● **Requirement**
Using the records below, copy exactly the part that opens with the line holding "Given: Select the row header for row 10" and closes with the line holding "the Custom Resources", minus the pictures.

--- Data supplied ---

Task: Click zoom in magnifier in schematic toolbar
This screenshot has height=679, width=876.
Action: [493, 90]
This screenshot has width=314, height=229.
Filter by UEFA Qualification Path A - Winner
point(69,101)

---
--- Data supplied ---

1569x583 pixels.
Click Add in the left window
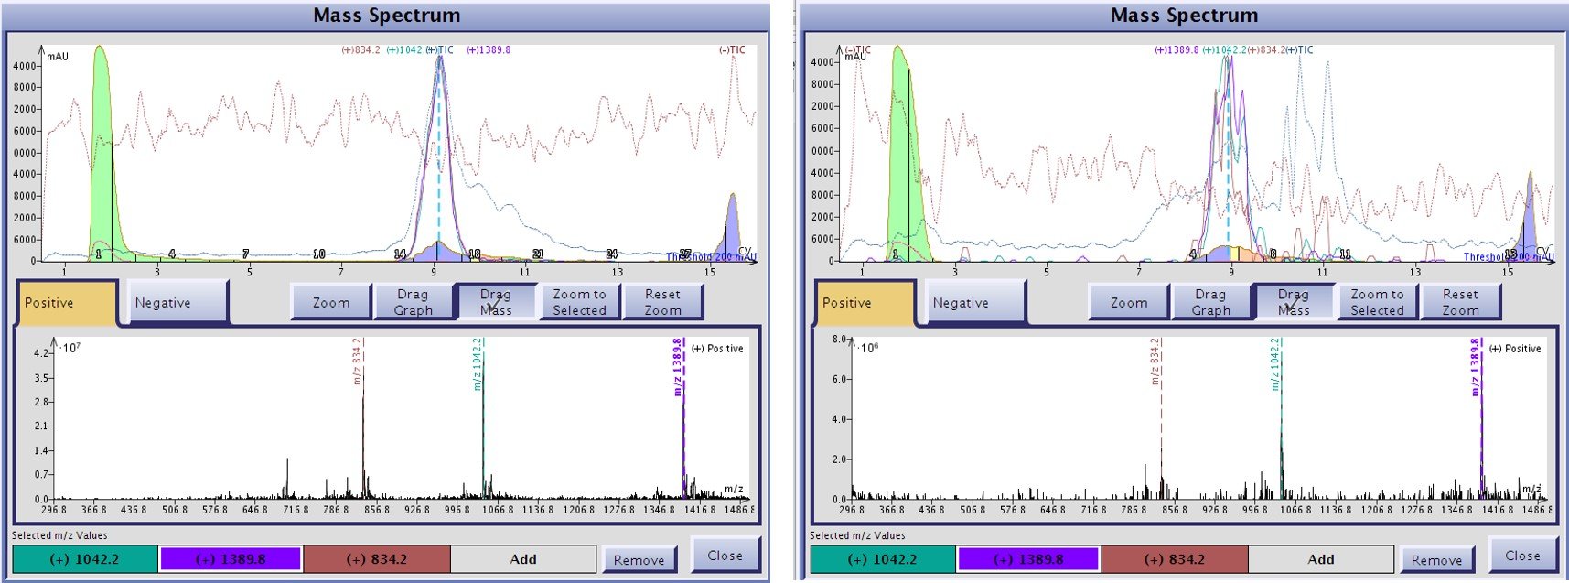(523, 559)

---
--- Data supplied ---

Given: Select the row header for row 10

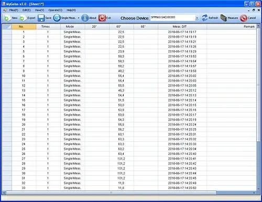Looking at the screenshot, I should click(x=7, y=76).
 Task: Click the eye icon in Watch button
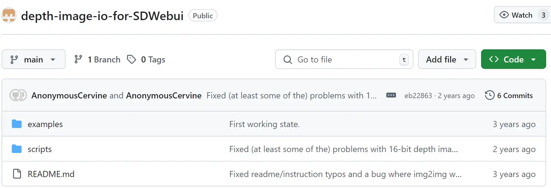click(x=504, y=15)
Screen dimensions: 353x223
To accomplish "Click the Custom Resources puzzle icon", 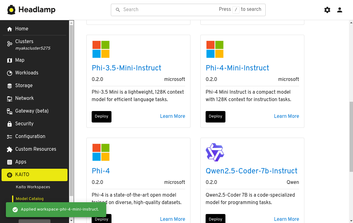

---

● **Solution to this exercise**
Given: Select the row header for row 10

Looking at the screenshot, I should click(x=7, y=76).
 Task: Click the eye icon in Watch button
click(x=504, y=15)
Screen dimensions: 353x223
To accomplish "Click the Custom Resources puzzle icon", 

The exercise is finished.